GIVEN EXERCISE — Return, character for character, every line of the listing from the one containing "Lookout (75, 1336)" through its last line, both ends included.

───── EXERCISE INPUTS

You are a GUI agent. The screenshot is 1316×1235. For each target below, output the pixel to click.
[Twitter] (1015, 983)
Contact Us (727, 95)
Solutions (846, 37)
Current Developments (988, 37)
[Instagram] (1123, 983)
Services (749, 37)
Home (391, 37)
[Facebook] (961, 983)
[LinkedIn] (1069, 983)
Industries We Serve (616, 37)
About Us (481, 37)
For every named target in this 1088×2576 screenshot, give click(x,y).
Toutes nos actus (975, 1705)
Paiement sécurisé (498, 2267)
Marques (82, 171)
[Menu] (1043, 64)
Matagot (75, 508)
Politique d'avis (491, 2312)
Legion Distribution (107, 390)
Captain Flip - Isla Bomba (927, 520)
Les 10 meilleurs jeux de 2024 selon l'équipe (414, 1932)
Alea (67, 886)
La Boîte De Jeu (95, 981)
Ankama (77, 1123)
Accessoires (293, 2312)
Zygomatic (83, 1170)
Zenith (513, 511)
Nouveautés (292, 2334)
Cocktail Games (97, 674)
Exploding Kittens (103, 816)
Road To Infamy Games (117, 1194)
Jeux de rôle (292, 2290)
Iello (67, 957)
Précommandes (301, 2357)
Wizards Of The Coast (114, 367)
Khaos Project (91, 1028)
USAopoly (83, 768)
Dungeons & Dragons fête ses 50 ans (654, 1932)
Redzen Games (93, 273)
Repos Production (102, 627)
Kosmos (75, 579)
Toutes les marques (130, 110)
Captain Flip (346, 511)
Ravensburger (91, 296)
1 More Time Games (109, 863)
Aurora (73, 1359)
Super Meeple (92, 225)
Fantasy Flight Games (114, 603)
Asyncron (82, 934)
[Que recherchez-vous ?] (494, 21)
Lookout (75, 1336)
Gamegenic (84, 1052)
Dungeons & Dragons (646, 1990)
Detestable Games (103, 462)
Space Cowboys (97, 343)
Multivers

──────────

WRITTEN REPLY —
Lookout (75, 1336)
Gamegenic (84, 1052)
Dungeons & Dragons (646, 1990)
Detestable Games (103, 462)
Space Cowboys (97, 343)
Multivers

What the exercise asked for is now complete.